--- PAGE EXCERPT ---
________________________
KW: Who are you making this work for?

EM: There’s a wide range of people that I feel that the work is for. The work in a lot of ways is for young people as a way of acknowledging the past. Young people have more of a predisposition to connect with some of the themes in the work, thinking about the closeness of fashion and art. My work definitely has a lot to do with abstract expressionism and its history in New York painting. There’s a lot of expectations for Black art, and maybe those are based on trends and certain kinds of visibility of certain works, or maybe even literalism, where people are looking at or looking for representation of Blackness, to find Black artists, which is not necessarily one in the same. Young, Black children, old Black people, need to be able to see that brought to life without it pandering to one or the other. I’m interested in people experiencing the beauty of the work. Everybody could see this work and should be able to connect with it.

KW: How do you feel about your work living in white institutions?
________________________
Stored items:
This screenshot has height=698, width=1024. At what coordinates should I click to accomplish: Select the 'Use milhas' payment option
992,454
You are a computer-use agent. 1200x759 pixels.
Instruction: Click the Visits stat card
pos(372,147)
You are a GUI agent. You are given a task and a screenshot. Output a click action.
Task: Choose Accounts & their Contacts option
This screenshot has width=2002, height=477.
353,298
________________________
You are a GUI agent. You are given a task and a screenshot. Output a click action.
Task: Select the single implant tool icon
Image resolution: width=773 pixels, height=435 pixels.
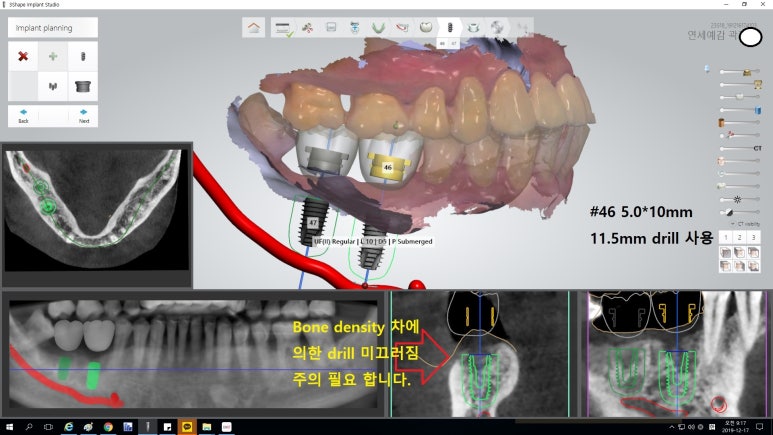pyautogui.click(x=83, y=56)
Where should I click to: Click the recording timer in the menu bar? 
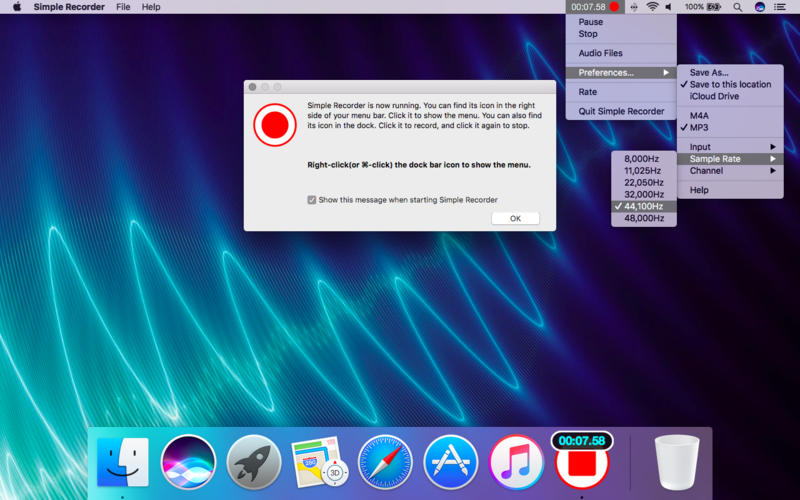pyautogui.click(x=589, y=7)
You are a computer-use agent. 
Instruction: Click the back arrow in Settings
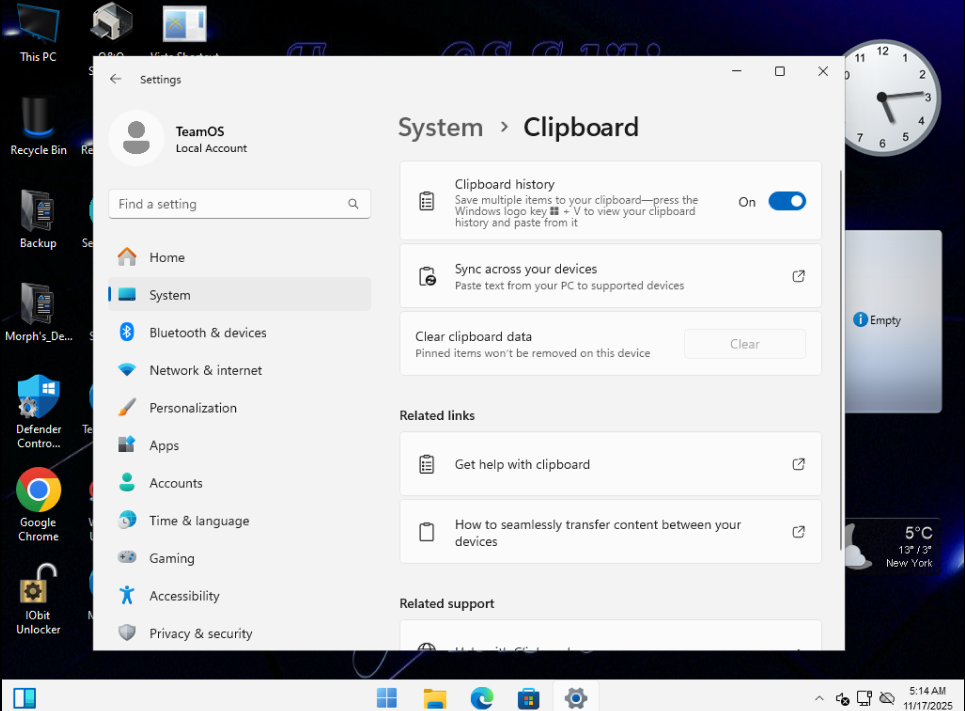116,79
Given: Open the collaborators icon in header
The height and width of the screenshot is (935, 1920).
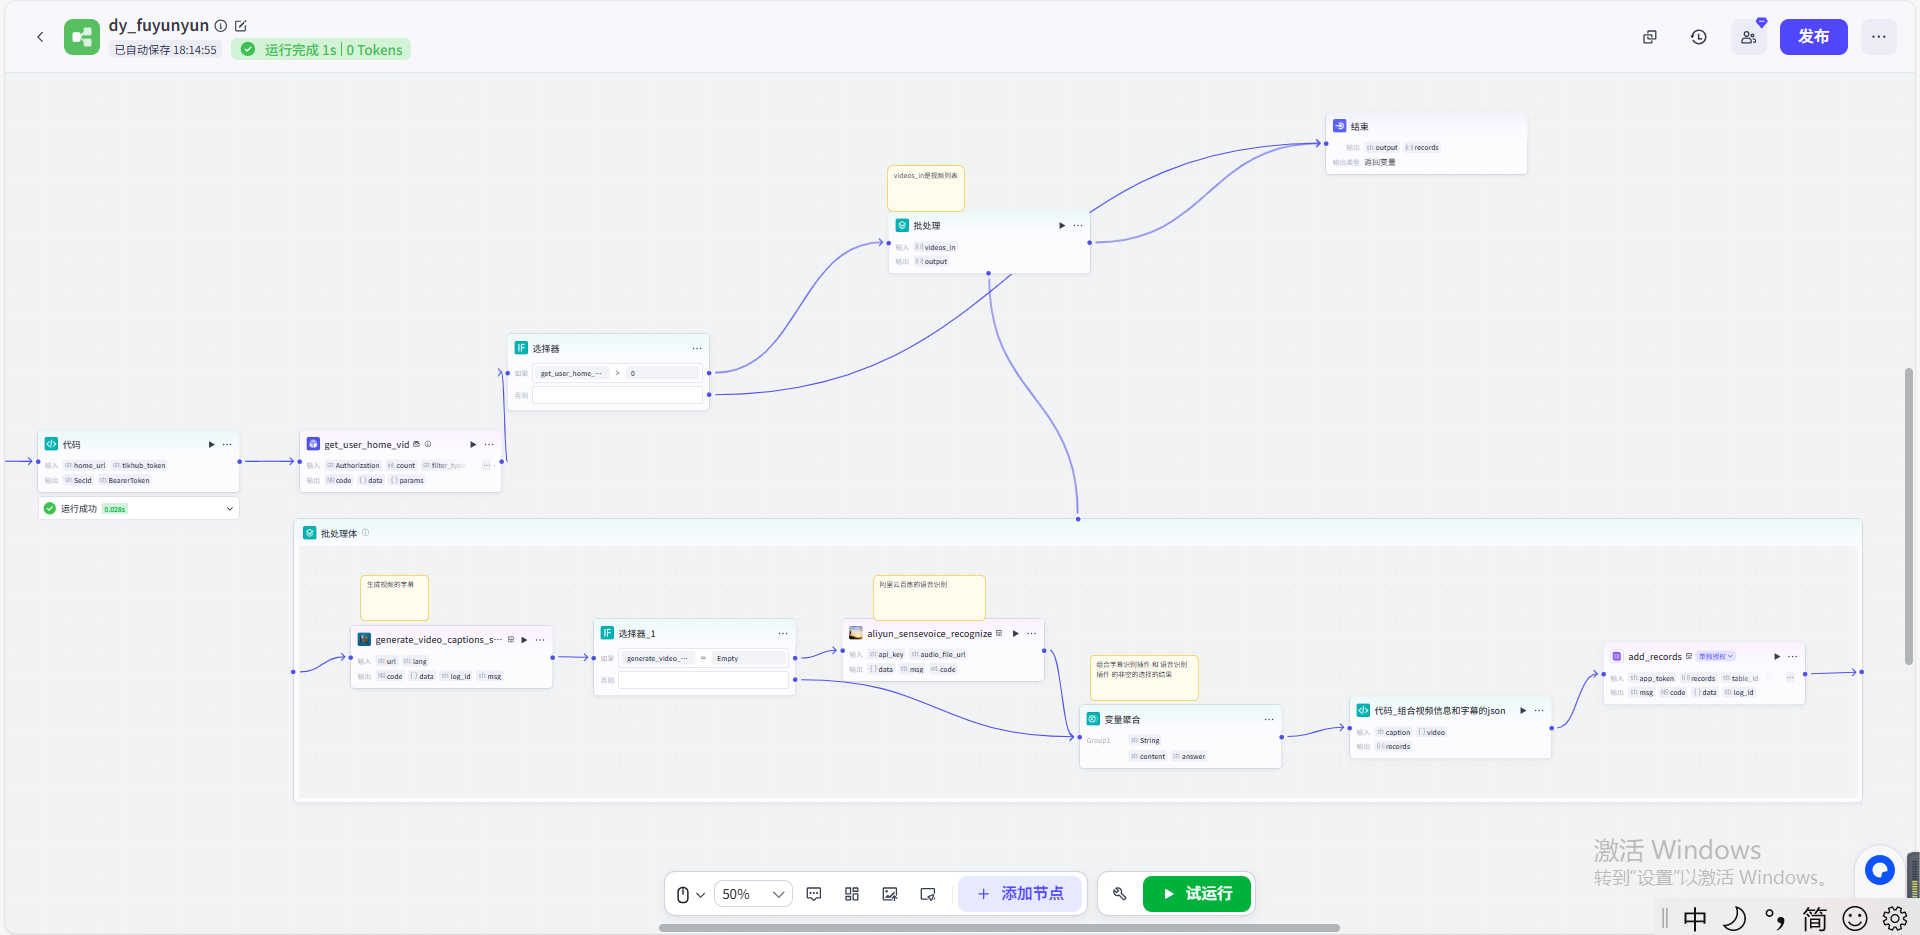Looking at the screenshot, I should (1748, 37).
________________________
--- BRIEF 1 ---
In the interview excerpt, which art movement does EM say the work has a lot to do with?
--- BRIEF 2 ---
Continue the interview excerpt from its final question.
The stored lines are not needed.

--- WRITTEN RESPONSE 1 ---
Abstract expressionism and its history in New York painting.

--- WRITTEN RESPONSE 2 ---
EM: These institutions, for a long time, have been constrictions and points of oppression and ways in which people were made to feel they were not a part of. Thinking [back to] one of my first shows with the Studio Museum in Harlem, which we know is a historically Black-collecting museum. Those acquisitions were supportive, and pushing the work, and allowing the work to be equipped to be in any institution. I do know that these institutions need to be accountable for the oppression that we talked about. You consider inclusion, which is important, but I really want people to want these institutions, Black or white, to anticipate Black viewers. The biggest mistake in culture, period, is the fact that they’re anticipating the viewership of white people. [With that said] it’s definitely important for me to show up and show the work, show my best. No matter what the institution.

KW: I was looking at some older work that you did for the outside installation on the gas station, and now we’re talking about the exhibition at NSU Art Museum, which is inside. Which would you say that you like more: working on a larger or a smaller scale?

EM: Both are important, and I want to continue working in both spaces, because they inform one another. I learned a lot working on the work on the halter. And to use the space inside the museum is also very much the way that people experience most art, both are really important, and have their own points of intrigue to me.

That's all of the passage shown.